Sotto un profilo giuridico e storico, occorre chiedersi se tali personalità siano state effettive ed indipendenti. Dalla analisi e risultanze qui sopra elencate, appare poco credibile che le due Repubbliche godessero di una piena soggettività sul piano internazionale all’interno della centralizzata struttura federale.

Peraltro, dal punto di vista teleologico, la riforma costituzionale altro non era che un mero tentativo (svuotato di contenuto) di riqualificazione dello status delle due Repubbliche, ipotesi giustificata anche sul profilo cronologico dal momento che avvenne in prossimità degli importanti incontri diplomatici, aventi ad oggetto proprio il nodo della partecipazione delle Repubbliche all’interno della Organizzazione. Insomma, una antitesi rispetto alla idea di ordinamento giuridico originario dotato di sovranità diretta ed immediata, dal momento che il titolo giuridico per l’esercizio della potestà da parte delle due Repubbliche derivava da una fonte di rango superiore, ovvero la Costituzione dell’URSS così come emendata nel 1944. 

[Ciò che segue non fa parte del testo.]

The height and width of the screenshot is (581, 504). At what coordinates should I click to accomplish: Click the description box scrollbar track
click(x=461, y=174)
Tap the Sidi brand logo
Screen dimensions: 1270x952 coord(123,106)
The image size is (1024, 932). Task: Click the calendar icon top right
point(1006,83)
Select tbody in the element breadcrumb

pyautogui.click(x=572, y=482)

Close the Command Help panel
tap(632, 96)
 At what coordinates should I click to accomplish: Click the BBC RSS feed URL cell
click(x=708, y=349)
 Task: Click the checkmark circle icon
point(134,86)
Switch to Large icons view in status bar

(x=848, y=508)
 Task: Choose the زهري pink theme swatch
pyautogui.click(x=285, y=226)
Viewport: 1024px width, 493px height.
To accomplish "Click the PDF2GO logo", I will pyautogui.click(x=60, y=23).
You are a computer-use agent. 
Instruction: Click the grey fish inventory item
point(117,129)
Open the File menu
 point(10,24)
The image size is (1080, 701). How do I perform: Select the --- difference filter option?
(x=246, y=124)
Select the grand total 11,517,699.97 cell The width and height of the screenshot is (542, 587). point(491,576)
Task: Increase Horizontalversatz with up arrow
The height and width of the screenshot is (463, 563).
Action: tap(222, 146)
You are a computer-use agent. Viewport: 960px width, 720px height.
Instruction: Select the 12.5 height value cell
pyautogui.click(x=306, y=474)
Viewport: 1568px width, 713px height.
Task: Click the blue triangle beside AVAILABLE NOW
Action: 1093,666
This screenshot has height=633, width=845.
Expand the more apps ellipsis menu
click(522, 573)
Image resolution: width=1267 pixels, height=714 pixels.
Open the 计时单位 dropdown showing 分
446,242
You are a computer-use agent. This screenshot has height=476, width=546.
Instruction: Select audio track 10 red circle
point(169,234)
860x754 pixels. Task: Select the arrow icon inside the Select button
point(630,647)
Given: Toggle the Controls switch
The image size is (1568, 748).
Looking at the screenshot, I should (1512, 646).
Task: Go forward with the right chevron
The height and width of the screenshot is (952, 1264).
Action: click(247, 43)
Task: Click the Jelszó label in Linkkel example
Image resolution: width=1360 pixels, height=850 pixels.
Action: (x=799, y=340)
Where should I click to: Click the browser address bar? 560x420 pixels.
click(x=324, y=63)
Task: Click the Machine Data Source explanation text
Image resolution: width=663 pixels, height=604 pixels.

Sebbene quindi il tentativo di riforma avesse come obiettivo quello di plasmare una para-confederazione, le evidenze suggeriscono che si trattasse invece di un “fatto alla ricerca di un diritto” dettato da una reciproca necessità: da parte sovietica quello di garantirsi un nucleo di rappresentanza all’interno della futura organizzazione internazionale; da parte degli alleati occidentali di assicurarsi un alleato che, forte della sua posizione geopolitica nel conflitto volgente al termine, avrebbe consentito di normalizzare le relazioni nel periodo post-bellico.